Sesungguhnya, ia sedang berada dalam sebuah situasi politik yang “sudah jatuh tertimpa tangga pula,” Pendukungnya telah siap angkat koper. Asupan suara dari kelompok sebelah belum pasti didapatnya.
Lalu apa yang ingin dibuktikan Jokowi?
Sederhana. Ia sedang mendemonstrasikan level tertinggi dari apapun sumber spiritualitasnya, sangat mungkin agama. Saya percaya Jokowi setulus GD. Ia tak silau dengan harta. Jabatan akan digunakannya untuk melakukan hal-hal yang terbaik menurutnya.
Termasuk melakukan hal menantang yang hampir tidak mungkin dilakukan orang lain. Emoh korupsi dan implementasi proyek infrastruktur yang ambisius adalah bukti konkritnya.
Membebaskan Baasyir lebih awal dari yang seharusnya, dengan alasan, kemanusiaan adalah hal yang paling berat, seberat ia datang menjenguk Arifin Ilham maupun aksi Gus Dur yang mendatangi Pak Harto sesaat setelah ia dilantik menjadi presiden.
Kata “rahim” dalam tulisan “bismillah” diterjemahkan “merciful” dalam bahasa Inggris. Artinya, kemampuan memaafkan yang dimiliki seseorang padahal ia punya segalanya untuk menghukumnya secara keras. Jokowi melakukan itu.
Ia senyatanya juga telah menunjukkan kualitas keislamannya dengan menerapkan aspek paling berat untuk mendapatkan mencapai kebaikan (al-birr); mempertaruhkan hal penting dalam politik elektoral, yakni hilangnya dukungan dan luapan kemarahan, demi hal ini.
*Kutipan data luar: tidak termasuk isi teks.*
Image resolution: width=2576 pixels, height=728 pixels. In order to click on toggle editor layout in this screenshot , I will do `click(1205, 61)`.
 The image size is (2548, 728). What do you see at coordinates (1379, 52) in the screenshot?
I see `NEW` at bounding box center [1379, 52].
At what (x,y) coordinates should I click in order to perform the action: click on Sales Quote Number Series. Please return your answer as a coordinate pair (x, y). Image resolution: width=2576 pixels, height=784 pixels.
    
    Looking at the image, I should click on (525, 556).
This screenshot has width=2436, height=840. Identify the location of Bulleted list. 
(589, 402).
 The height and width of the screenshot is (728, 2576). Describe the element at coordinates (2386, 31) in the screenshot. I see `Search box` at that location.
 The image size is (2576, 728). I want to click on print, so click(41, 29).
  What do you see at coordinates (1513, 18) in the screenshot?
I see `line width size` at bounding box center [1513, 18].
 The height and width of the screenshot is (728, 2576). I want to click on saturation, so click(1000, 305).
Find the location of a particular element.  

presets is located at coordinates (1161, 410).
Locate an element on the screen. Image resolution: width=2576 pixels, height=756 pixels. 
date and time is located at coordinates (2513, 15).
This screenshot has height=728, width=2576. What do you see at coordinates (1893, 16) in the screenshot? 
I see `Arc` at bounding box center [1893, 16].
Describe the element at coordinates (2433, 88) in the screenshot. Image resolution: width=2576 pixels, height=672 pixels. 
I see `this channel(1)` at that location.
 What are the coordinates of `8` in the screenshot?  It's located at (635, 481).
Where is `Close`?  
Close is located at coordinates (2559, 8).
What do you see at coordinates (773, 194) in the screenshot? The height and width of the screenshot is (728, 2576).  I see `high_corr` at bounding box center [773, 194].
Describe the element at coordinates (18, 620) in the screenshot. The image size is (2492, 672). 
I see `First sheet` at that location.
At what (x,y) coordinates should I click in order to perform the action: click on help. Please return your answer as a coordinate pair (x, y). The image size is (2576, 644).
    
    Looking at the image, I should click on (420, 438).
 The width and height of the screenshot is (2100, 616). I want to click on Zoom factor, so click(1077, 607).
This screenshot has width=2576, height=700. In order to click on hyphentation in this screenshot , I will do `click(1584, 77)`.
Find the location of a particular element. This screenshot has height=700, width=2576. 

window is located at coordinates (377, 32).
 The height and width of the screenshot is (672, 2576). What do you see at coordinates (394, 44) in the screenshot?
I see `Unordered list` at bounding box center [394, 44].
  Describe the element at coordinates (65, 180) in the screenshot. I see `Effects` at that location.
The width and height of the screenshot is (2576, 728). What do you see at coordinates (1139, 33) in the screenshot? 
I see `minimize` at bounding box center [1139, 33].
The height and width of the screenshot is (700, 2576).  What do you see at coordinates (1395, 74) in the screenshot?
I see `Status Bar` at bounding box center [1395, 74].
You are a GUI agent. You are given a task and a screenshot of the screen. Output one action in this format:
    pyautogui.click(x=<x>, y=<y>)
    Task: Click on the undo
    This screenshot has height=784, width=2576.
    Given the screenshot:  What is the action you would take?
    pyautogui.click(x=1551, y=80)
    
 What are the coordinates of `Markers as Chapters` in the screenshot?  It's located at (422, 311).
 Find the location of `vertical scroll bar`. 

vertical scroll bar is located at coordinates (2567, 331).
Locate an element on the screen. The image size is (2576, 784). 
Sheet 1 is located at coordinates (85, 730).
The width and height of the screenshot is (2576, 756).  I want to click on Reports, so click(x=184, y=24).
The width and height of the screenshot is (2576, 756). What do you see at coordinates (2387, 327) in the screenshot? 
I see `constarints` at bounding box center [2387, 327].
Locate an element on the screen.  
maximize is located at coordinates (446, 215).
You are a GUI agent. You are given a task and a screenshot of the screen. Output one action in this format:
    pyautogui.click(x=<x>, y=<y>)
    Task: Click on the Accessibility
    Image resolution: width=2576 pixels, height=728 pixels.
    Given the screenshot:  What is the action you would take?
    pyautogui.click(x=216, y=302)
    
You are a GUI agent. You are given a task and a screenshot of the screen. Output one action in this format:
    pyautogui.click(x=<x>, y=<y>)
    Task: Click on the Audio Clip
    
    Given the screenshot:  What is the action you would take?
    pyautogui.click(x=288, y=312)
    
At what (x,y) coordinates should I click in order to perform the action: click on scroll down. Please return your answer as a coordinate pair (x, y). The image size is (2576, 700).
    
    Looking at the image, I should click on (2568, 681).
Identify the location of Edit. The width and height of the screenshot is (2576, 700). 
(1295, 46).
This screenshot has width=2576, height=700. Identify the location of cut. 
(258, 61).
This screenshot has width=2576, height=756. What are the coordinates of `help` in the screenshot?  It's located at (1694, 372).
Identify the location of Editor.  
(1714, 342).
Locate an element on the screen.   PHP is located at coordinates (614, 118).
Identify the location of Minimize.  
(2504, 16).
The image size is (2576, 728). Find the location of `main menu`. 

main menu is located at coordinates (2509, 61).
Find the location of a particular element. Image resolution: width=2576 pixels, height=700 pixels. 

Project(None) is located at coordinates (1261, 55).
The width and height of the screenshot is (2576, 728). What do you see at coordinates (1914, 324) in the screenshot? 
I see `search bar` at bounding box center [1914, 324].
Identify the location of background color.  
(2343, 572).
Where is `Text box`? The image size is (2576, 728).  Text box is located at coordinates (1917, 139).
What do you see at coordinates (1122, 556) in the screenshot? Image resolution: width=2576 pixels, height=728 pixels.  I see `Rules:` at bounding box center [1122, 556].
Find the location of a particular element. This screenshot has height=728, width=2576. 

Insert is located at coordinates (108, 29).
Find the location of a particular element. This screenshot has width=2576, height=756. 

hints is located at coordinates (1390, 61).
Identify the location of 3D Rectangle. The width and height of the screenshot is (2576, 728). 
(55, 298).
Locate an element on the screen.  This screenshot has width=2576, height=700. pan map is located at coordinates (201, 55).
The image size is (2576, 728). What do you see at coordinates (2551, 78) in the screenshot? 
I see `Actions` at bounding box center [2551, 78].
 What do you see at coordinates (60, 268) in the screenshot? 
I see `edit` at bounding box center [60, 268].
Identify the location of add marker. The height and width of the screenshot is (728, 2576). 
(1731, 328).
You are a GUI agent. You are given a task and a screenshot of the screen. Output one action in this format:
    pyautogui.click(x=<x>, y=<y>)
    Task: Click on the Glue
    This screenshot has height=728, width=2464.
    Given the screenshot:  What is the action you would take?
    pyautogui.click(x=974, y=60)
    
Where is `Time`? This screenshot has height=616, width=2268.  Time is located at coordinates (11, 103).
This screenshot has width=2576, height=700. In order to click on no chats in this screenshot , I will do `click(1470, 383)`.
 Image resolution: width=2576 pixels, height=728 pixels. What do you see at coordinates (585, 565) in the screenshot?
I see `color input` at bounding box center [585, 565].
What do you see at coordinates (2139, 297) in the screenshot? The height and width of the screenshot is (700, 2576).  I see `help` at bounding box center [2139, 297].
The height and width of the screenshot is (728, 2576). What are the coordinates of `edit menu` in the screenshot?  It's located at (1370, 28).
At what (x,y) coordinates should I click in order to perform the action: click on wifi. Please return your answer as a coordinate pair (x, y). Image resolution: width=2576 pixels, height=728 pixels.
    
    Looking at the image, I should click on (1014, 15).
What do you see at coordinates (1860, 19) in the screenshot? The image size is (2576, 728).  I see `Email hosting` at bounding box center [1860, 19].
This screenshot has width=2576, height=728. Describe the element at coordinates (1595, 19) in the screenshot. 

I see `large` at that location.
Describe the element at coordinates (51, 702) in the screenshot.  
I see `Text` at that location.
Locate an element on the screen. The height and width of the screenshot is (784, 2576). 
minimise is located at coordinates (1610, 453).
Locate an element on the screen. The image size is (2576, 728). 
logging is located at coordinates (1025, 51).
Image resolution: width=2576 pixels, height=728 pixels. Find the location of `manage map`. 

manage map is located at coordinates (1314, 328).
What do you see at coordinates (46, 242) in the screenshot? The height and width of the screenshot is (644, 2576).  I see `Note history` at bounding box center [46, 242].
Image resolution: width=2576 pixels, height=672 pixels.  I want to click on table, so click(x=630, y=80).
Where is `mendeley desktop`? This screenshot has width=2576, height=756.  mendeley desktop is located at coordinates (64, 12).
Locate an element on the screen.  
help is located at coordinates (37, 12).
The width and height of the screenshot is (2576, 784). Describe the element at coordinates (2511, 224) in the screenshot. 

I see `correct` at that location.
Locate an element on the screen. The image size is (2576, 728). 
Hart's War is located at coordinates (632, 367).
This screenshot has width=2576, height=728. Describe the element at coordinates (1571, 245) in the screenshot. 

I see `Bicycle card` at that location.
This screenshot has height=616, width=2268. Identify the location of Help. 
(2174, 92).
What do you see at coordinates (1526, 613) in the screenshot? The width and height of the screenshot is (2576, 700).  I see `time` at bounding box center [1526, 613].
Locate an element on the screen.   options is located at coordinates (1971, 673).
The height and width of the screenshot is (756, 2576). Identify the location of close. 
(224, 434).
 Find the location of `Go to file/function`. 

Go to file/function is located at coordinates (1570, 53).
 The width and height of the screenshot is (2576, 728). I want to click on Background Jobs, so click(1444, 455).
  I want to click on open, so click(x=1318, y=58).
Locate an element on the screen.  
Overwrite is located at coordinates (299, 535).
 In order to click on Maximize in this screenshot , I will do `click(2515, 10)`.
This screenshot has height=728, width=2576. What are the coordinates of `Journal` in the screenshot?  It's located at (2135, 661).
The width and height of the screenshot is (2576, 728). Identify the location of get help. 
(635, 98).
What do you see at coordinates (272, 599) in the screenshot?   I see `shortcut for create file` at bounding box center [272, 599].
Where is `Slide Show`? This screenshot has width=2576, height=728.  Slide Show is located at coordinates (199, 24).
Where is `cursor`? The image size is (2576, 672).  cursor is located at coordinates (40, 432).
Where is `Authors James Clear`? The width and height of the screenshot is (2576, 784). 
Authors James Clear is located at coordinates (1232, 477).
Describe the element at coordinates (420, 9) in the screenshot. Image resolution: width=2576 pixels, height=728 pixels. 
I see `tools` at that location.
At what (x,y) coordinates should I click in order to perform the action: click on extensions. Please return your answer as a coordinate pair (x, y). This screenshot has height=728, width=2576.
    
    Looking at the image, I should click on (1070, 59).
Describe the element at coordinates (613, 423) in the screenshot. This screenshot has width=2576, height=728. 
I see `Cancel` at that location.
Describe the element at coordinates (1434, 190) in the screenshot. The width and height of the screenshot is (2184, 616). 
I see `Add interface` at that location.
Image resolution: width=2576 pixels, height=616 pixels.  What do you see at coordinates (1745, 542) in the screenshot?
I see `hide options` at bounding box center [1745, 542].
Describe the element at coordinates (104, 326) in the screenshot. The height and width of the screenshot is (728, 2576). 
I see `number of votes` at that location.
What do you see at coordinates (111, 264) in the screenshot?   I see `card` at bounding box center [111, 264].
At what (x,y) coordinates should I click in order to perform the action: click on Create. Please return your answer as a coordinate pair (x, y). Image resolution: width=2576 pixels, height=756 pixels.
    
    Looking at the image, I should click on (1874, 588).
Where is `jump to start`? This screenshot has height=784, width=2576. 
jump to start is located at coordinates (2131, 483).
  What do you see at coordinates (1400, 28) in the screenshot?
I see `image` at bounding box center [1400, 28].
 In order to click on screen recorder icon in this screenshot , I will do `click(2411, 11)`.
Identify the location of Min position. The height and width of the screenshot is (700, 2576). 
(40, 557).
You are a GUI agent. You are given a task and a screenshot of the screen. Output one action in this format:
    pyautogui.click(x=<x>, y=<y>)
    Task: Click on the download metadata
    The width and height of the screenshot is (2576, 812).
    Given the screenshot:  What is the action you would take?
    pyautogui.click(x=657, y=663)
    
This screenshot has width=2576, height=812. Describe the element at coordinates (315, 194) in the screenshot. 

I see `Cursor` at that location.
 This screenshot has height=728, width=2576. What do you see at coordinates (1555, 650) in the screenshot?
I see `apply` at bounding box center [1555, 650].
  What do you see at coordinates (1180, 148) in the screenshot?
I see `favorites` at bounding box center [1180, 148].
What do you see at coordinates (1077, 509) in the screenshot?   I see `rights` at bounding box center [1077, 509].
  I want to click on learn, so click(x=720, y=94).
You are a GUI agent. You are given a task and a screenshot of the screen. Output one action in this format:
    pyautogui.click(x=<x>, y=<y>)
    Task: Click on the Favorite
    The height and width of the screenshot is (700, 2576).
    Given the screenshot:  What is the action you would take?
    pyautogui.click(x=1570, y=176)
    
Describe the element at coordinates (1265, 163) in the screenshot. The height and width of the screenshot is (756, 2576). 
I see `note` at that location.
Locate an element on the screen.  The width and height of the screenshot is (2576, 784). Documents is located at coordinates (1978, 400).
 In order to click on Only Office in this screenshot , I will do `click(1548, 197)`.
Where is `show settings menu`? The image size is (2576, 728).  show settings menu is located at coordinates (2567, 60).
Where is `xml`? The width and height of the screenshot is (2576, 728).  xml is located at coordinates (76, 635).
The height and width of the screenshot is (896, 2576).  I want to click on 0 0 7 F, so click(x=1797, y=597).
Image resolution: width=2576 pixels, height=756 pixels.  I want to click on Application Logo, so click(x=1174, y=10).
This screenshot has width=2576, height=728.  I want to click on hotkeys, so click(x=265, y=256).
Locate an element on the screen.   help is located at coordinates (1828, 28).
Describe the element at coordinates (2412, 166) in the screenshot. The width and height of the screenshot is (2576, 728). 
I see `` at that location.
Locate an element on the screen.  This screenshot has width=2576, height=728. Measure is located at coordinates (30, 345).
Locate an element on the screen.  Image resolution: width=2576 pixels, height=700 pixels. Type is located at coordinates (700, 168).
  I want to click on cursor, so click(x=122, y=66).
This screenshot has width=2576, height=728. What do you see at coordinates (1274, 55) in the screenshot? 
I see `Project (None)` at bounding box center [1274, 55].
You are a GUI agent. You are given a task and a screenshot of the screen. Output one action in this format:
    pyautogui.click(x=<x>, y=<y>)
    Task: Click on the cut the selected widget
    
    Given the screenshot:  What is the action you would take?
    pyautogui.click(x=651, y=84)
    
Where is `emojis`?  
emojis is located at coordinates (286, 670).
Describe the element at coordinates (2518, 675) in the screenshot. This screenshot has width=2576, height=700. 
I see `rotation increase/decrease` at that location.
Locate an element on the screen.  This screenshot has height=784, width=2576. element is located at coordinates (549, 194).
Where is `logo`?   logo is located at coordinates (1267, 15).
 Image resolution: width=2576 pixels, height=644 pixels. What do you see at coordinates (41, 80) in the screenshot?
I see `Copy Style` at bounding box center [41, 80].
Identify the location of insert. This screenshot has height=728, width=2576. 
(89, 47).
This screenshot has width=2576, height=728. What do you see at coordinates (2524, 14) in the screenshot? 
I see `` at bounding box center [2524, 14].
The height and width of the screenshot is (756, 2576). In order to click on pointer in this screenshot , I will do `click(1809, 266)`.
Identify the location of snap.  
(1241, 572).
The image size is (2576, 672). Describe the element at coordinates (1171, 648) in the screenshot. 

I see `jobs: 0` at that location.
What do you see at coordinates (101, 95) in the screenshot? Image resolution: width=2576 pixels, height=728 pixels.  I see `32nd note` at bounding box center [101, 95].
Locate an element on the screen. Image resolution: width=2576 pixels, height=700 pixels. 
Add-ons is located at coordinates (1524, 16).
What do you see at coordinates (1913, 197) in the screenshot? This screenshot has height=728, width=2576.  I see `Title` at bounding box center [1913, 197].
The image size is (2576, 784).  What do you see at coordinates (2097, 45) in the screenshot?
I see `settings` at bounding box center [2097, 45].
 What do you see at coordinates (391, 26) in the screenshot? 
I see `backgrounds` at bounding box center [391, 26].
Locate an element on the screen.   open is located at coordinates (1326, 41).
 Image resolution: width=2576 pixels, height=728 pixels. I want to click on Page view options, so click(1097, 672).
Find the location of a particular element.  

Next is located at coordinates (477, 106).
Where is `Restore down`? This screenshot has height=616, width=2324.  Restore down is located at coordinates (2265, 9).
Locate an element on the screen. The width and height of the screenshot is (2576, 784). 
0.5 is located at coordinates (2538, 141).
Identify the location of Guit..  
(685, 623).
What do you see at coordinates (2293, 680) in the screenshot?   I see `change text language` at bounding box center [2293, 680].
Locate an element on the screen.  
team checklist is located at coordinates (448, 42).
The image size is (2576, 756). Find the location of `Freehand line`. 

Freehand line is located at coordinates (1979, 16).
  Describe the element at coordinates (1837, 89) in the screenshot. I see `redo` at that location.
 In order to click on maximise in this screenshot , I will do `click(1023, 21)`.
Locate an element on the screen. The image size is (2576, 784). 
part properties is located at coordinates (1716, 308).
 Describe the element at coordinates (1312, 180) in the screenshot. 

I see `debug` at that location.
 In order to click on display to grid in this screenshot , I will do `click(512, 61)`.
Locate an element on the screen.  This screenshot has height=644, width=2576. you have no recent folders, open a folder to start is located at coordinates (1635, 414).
Mereka marah karena Jokowi tengah menerapkan kemanusiaan (humanity) ilmu tertinggi dalam keterbatasanku menjumputi remahan dari segudang kebajikan Gus Dur.
ABB bisa jadi akan memimpin rapat untuk menyusun rencana aksi merongrong negeri ini dengan prilaku makarnya, setelah keluar penjara. Jika betul, ia pasti akan digelandang lagi ke pengadilan. Namun tugas semua orang, termasuk Jokowi, adalah tetap memercayai; bahwa pada dasarnya setiap orang adalah baik karena hal itu adalah pilar utama kemanusiaan.
Tak jadi presiden pun, aku tetap akan mengagumi Jokowi atas upayanya menerapkan slogan agung “Suro diro jayaningrat. Lebur dening pangastuti,”
Teruslah berbuat baik, Pak Jokowi.
Namun jujur saja, hatiku masih sakit.